The flyover will connect U.S. Route 95 and county Route 215, known as the Las Vegas Beltway, in the northwest part of the city. NDOT announced construction had reached the midway completion point Nov. 8.
U.S. 95 is an important north-south route and passes straight through Las Vegas. The Las Vegas Beltway, made up of county Route 215 and Interstate 215, loops three-quarters of the way around the city.
“This new interchange connection, upon completion, will greatly enhance traffic, mobility and motorist safety,” NDOT spokesman Tony Illia said. “Currently, over 107,500 vehicles daily travel the ramps and freeways at U.S. 95 and the 215 Beltway, and it’s only expected to grow in the future.”
The bridge project employs 150 workers and is expected to be finished in November 2020, according to Nevada DOT. (NDOT)
At 2,635 feet, the bridge is Nevada’s second-longest span. The longest is the I-515 viaduct between Eastern Avenue and I-15 in downtown Las Vegas, which stretches 1.6 miles.
Constructed from cast-in-place concrete, the box girder bridge will provide one travel lane in each direction. The concrete was pumped into molds and cured to reach maximum structural strength. A skeleton of rebar and steel cables supports it internally. The structure requires 18,900 cubic yards of concrete, which is enough to fill six Olympic-size swimming pools.
According to NDOT, this undertaking employs 150 workers and is expected to finish in November 2020. NDOT works with Waze to inform travelers about planned road restrictions, although unscheduled closures are possible.
The bridge is part of the larger $73 million Centennial Bowl interchange project, which broke ground in January. The Centennial Bowl project is meant to improve mobility at the intersection of U.S. 95 and the Las Vegas Beltway.
“The flyover ramps will enable direct freeway-to-freeway connections while still maintaining highway travel speeds for greater efficiency and safety,” Illia said. “The structures also eliminate the current stop-and-go surface street travel currently needed when navigating the interchange.”

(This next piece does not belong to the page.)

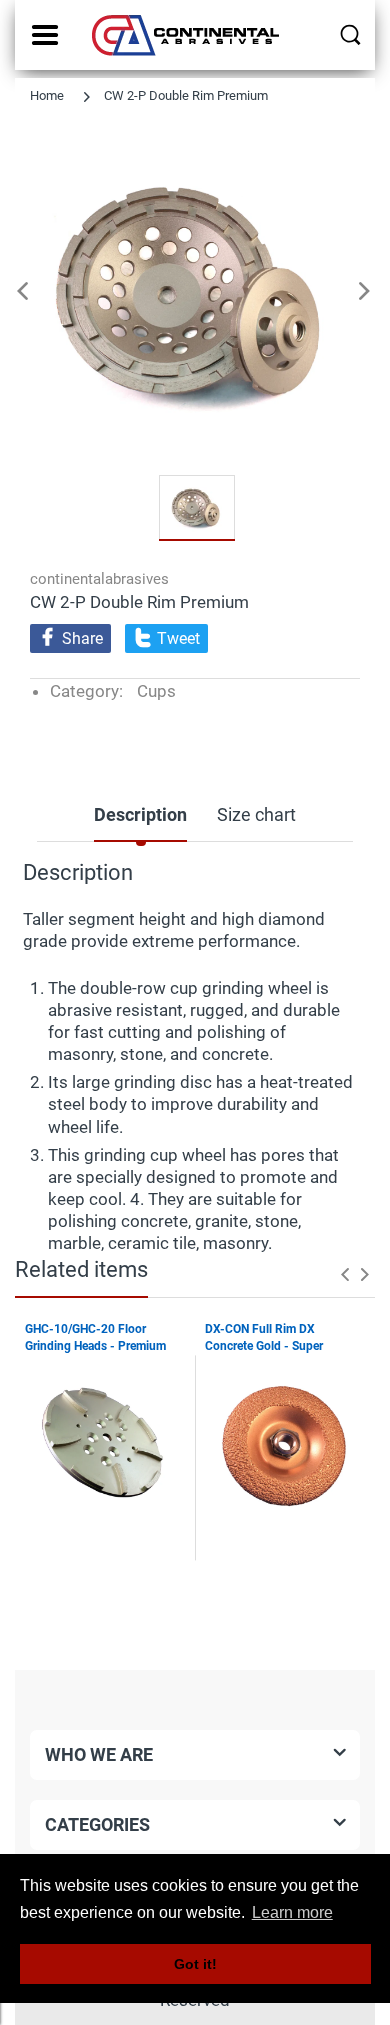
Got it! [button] (195, 1964)
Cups (156, 691)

When the bridge is completed, it'll be Nevada's second-longest span at 2,635 feet. (NDOT)
The Centennial Bowl is one of several NDOT efforts to increase infrastructure capacity in southern Nevada.
NDOT completed work on Project Neon, the $1 billion upgrade to I-15 in Las Vegas, in July. The widening and revamp of ramps along a 3.7-mile segment of I-15, between U.S. Route 95 and Sahara Avenue, was the largest public works effort in the history of Nevada. Project Neon is expected to reduce travel delays by 28%, which will yield $110 million in annual savings through increased productivity.
In a partnership with the Regional Transportation Commission of Southern Nevada, NDOT built I-11, a 15-mile stretch that wraps around the southern perimeter of Boulder City — about 25 miles southeast of Las Vegas and home to the Hoover Dam. I-11 has become a popular bypass for freight haulers and motorists.
Nevada’s population is growing. According to U.S. Census Bureau data, the state’s population has risen from 2.7 million in April 2010 to more than 3 million in July 2018, marking a 12% increase. Las Vegas is the state’s most populous city. The Census Bureau reported Las Vegas’ population topped 644,000 in 2018.
Beyond that, Las Vegas draws throngs of tourists every year. More than 42 million people visited in 2018, according to the Las Vegas Convention and Visitors Authority.